Little Theo Samson has endured many trials in his four years. Born with a rare birth defect he had no tube connecting his mouth to his stomach.
His many medical conditions mean, in his short life, he has spent many months in hospital, with 22 visits in one particular year.
His nominator for the Child of Courage award said: “Theo is my absolute hero and he and his family are the bravest people I have ever met. They never complain or moan about their situation; they always find the positives despite all of the challenges.”
And for this little boy challenges there have been many.
Theo was also born with a rare bone marrow failure characterised by congenital abnormalities and an increased risk of certain cancers.
He had his first surgery at one day old where a tube was placed to deliver nutrition straight to his stomach. Another tube constantly sucked saliva from his mouth.
At two months old, surgeons tried again to repair his condition with little success.
www.stphotos.co.uk
Theo had a setback in June 2021 when he had sepsis due to an infection in his only kidney. “Thankfully after a week of IV antibiotics he was back to himself,” said his nominator.
After two cancelled appointments due to Covid, he underwent surgery again, this time pulling his stomach up into his chest and connecting the two ends. Theo was sedated for two weeks to help him heal.

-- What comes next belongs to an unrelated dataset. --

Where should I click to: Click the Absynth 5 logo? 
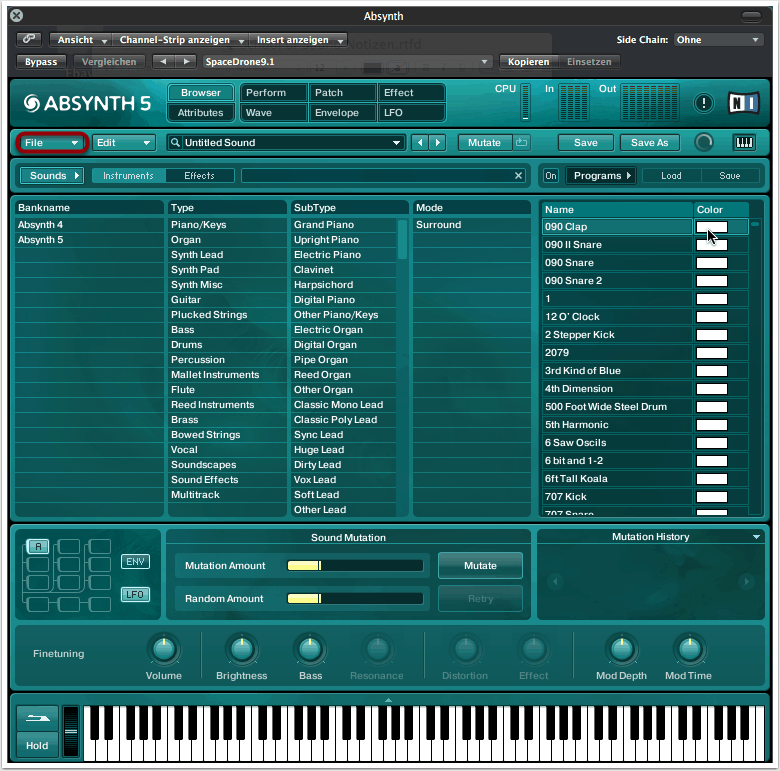click(87, 103)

“Although this was a quiet year he has been under so many teams, surgery, urology, haematology, genetic oncology, craniofacial, speech and language, audiology and the dietitian,” said his nominator.
Mum Sam said of attending the awards ceremony: “It was lovely to have a positive day in our lives which we could just enjoy being together–I cried a lot.
Matt explained: “From watching the video, he’s been through quite a lot–it’s nice to have something which is just positive.
“You get given a lot of good news which is followed by something else; we got the phonecall saying he’d been shortlisted, followed by the news that he’d entered Stage 2 of bone marrow failure.
“And this award is something that can’t change, it’s cemented.”
Sam said of the award: “What it does is open up to the world that these things are happening everywhere: we’re in this, dealing with those tough blows, but we’re not the only ones.
“I’m also a Senco (Special Educational Needs Co-ordinator) in a secondary school so I also see it from a teaching side.
“Any publicity about children with those kinds of needs, whatever they are, are incredibly important, and we should all be listening.”